Elevated iron status increases bacterial invasion and survival and alters cytokine/chemokine mRNA expression in Caco-2 human intestinal cells.


Foster SL, Richardson SH, Failla ML.




J Nutr


Iron status affects both microbial growth and immune function. Mammalian iron homeostasis is maintained primarily by regulating the absorption of the micronutrient in the proximal small intestine. The iron concentration of the enterocyte can fluctuate widely in response to both dietary and whole body iron status, as well as in response to infections. The possibility that an enterocyte with an elevated iron concentration is more susceptible to invasion by enteric pathogens is not known.
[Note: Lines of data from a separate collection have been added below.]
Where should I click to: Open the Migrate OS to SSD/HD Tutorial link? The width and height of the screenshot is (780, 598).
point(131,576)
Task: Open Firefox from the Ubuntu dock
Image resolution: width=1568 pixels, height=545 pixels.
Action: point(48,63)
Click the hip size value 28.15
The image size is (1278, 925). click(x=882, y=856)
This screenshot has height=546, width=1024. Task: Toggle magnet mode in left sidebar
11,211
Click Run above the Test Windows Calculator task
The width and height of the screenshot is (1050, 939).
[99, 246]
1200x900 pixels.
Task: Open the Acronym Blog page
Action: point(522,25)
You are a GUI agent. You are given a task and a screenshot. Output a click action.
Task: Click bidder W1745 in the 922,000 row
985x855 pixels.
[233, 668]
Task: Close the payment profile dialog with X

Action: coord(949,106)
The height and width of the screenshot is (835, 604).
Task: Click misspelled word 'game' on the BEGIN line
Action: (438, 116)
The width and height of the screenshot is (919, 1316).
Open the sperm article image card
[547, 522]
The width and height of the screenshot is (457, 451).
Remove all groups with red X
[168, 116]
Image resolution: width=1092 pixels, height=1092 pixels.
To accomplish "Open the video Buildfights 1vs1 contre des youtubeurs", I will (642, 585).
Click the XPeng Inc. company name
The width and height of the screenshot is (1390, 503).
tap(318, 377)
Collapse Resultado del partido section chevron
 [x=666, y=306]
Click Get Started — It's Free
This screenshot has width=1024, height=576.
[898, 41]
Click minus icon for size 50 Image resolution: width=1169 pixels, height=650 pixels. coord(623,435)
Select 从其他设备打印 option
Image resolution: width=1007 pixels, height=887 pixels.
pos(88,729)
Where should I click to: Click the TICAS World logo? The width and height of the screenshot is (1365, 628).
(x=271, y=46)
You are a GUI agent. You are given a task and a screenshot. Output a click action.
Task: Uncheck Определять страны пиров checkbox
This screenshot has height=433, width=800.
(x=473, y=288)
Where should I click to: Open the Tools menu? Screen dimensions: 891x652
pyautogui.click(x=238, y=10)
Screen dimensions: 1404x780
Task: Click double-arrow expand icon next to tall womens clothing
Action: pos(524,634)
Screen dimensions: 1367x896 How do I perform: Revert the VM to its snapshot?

Therefore, we examined the impact of enterocyte iron status on the invasion and survival of an enteric pathogen, as well as on the levels of several cytokine and chemokine mRNAs by the host cell. The enterocyte-like Caco-2 human intestinal cell line and Salmonella enteritidis served as the models to examine the effect of iron on the host-parasite interaction. Iron status of Caco-2 cells was altered by incubation in serum-free medium supplemented with varying levels of iron. Elevated iron status of Caco-2 cells increased the efficiency of the invasion and the number of bacteria surviving in the intracellular environment. Caco-2 cells constitutively expressed transforming growth factor-beta1, interleukin-8, monocyte chemotactic protein-1, tumor necrosis factor-alpha and interleukin-1beta, and infection with S. enteritidis increased the relative quantities of all cytokine/chemokine mRNAs except interleukin-1beta. Elevated iron status of Caco-2 cells decreased the levels of cytokine/chemokine mRNAs by 25-45% in uninfected cells. In contrast, bacterial infection was associated with a 21-95% increase in cytokine/chemokine mRNAs levels in Caco-2 cells with higher iron concentration compared with infected cells with lower iron concentration. These data support the hypothesis that elevated enterocyte iron status increases susceptibility to infection and exacerbates the mucosal inflammatory response initiated by microbial invasion by increasing cytokine/chemokine expression.